The Post-Ambition Trap
Briefly

The Post-Ambition Trap
"Millennial women, raised on Girl Power and rom-coms in which the heroine gets the job and the man, joined the workforce just in time for the girlboss culture of the 2010s, which promised that hard work would lead not only to personal success but also to feminist victory. For many American women, no piece of that promise has come true. And, gender aside, anyone who's gone through two recessions, a pandemic, and the growing precarity of all kinds of careers has reason to side-eye grand dreams of achievement;"

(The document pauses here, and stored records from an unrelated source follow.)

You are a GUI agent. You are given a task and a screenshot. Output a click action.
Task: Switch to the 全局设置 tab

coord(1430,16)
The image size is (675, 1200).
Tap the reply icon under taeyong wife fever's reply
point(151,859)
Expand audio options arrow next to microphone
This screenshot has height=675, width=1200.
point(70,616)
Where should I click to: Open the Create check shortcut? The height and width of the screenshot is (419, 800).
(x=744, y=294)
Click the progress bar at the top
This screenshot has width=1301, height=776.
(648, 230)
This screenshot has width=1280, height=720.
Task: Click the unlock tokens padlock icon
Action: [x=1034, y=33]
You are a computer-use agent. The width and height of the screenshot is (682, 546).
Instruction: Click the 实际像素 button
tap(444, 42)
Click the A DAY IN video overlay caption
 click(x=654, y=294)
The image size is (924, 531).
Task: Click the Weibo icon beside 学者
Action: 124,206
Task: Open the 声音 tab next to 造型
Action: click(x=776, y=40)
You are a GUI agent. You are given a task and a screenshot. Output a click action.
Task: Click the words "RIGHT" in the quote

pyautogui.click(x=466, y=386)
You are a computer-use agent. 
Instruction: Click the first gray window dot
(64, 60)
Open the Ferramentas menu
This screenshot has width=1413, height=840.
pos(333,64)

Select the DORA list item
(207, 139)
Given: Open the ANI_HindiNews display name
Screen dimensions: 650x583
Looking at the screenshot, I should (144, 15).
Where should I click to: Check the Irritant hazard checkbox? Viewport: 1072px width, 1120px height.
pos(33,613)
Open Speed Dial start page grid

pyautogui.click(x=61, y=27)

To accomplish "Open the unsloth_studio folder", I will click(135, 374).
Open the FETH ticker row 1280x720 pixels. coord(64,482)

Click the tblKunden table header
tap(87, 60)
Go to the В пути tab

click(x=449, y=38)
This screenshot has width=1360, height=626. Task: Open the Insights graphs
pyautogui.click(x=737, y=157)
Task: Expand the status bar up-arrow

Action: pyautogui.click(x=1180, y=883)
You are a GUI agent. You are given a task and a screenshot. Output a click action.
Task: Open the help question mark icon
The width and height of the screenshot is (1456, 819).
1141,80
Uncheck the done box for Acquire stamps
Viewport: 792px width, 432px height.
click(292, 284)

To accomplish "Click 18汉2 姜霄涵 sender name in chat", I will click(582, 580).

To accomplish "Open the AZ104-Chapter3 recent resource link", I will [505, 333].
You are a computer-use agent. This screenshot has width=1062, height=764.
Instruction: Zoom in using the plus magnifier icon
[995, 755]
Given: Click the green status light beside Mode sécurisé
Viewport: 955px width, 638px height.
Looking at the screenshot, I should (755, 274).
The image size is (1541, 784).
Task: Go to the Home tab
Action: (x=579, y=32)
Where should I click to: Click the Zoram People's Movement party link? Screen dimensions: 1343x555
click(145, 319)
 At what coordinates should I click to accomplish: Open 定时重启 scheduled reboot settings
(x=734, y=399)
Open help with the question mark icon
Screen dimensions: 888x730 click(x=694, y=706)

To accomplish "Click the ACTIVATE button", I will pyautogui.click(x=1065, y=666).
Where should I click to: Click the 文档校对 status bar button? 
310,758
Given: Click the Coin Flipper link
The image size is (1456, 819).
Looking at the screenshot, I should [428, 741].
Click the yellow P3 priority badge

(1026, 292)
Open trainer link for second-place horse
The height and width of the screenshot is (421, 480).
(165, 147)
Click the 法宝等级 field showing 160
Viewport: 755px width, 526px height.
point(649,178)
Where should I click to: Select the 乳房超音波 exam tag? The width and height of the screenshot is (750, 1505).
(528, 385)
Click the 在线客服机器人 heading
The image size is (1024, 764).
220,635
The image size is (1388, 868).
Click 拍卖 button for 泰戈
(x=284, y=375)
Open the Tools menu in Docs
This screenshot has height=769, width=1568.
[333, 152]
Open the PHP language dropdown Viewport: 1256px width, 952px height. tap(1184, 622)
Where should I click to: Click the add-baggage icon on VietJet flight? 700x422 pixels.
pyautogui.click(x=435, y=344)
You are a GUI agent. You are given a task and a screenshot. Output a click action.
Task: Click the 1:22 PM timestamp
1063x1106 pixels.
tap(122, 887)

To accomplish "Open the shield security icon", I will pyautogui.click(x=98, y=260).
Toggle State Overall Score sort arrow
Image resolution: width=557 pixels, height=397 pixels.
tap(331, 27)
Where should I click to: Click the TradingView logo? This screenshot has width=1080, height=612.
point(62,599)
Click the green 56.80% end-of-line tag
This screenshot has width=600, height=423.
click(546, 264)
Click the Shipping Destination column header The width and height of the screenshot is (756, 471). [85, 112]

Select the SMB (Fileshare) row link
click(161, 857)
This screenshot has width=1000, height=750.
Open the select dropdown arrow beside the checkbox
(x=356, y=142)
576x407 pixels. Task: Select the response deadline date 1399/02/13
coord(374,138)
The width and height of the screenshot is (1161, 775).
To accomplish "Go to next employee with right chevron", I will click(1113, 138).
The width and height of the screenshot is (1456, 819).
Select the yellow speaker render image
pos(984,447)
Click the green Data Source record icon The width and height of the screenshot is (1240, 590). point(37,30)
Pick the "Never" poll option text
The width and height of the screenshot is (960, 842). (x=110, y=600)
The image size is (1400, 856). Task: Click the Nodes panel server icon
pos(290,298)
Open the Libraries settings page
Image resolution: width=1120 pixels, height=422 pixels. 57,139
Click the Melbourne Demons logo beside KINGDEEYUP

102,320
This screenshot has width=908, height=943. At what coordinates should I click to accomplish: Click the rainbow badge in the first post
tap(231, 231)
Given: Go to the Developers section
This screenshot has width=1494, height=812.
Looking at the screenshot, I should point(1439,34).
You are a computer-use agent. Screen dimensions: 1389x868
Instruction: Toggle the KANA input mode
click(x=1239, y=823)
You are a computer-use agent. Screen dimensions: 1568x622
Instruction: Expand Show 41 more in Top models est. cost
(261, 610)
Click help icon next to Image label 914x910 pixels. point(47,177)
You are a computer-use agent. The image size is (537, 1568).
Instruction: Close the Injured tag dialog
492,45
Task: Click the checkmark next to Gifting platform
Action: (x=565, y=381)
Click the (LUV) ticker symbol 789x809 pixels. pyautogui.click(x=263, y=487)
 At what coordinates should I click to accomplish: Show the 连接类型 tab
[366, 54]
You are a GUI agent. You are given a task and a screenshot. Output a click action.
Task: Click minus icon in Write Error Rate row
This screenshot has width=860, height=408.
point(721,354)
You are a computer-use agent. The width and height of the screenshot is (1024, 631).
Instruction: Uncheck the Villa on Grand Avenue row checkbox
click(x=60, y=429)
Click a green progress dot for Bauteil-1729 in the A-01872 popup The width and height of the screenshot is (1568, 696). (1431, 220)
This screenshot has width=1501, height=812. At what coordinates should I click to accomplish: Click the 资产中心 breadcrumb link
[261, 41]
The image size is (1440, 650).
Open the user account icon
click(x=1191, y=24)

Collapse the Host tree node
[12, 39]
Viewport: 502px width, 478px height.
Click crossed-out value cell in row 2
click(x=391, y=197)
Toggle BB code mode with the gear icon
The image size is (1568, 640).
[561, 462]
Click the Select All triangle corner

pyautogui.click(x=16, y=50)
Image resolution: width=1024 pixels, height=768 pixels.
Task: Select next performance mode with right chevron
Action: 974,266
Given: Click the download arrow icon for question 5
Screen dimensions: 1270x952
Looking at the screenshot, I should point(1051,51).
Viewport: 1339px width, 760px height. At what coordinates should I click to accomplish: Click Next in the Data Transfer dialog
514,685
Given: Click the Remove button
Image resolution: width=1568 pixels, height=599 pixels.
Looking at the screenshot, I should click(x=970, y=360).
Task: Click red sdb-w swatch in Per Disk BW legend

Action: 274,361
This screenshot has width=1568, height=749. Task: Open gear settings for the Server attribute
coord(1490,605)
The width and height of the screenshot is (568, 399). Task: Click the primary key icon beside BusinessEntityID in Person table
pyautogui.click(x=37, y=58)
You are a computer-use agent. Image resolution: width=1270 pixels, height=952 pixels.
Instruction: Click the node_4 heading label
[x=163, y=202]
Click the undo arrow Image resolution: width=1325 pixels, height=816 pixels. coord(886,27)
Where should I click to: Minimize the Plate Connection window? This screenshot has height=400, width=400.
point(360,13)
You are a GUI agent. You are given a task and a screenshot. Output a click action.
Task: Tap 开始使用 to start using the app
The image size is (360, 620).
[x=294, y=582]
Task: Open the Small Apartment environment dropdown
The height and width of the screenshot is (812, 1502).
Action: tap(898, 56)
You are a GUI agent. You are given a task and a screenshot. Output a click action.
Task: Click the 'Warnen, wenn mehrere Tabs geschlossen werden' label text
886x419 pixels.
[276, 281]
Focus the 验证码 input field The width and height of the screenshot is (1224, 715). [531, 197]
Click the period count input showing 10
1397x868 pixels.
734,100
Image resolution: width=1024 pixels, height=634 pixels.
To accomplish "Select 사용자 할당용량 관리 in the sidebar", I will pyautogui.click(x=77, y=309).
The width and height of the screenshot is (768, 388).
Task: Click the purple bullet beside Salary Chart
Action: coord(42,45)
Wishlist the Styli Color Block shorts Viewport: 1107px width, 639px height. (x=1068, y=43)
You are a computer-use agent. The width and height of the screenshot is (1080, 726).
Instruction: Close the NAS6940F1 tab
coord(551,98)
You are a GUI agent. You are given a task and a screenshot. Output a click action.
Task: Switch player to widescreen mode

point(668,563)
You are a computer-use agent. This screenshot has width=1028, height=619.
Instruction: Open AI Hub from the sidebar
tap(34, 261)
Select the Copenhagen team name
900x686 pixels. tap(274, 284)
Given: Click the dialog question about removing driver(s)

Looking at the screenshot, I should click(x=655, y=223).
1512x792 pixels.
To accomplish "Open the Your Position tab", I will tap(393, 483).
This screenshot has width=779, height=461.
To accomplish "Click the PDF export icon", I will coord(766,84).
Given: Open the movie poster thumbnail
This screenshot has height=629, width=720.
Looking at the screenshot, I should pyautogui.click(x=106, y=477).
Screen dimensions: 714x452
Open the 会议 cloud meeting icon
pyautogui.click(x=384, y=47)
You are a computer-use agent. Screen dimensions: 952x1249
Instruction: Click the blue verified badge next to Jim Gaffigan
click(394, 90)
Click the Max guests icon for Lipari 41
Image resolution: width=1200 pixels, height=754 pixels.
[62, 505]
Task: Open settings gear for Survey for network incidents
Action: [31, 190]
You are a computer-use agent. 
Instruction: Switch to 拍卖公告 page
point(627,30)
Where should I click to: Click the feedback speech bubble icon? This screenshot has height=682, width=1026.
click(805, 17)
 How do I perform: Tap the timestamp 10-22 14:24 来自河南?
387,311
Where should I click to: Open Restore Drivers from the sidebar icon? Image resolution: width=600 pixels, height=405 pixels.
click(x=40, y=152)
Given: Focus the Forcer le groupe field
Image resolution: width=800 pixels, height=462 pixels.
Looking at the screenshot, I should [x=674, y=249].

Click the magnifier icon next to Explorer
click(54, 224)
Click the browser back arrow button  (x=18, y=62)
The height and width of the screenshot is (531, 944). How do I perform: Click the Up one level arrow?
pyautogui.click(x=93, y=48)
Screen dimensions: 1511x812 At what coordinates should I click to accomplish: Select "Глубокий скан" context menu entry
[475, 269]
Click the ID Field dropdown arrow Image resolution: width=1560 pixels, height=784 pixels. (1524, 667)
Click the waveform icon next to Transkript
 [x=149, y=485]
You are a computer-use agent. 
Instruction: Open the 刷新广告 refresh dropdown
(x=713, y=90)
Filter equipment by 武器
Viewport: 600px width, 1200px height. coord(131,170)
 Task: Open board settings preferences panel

"it's hard enough to just get by. No wonder that cries of protest such as the Canadian writer Amil Niazi's 2022 lament, " Losing My Ambition," in which Niazi declares that she's "abandoned the notion of ambition to chase the absolute middle of the road: mediocrity," have gone viral. Niazi has not given up completely on achievement: She parlayed her hit essay into a new book called Life After Ambition: A "Good Enough" Memoir."
Millennials increasingly view ambition with skepticism after economic instability and unfulfilled cultural promises. Millennial women grew up on Girl Power and rom-coms and entered the workforce during the girlboss era, which tied hard work to personal and feminist success. Many American women have not seen those promises realized. Recessions, a pandemic, and precarious careers have made grand ambitions feel unattainable. A viral lament that claimed abandonment of ambition in favor of mediocrity prompted a memoir titled Life After Ambition. The memoir traces changing aspirations, describes reliance on achievement for self-worth, and recounts a media career culminating in a BBC commissioning role. Motherhood shifted priorities away from work that separates parent and child, and some aspects of parenting experience are noted as underexplained.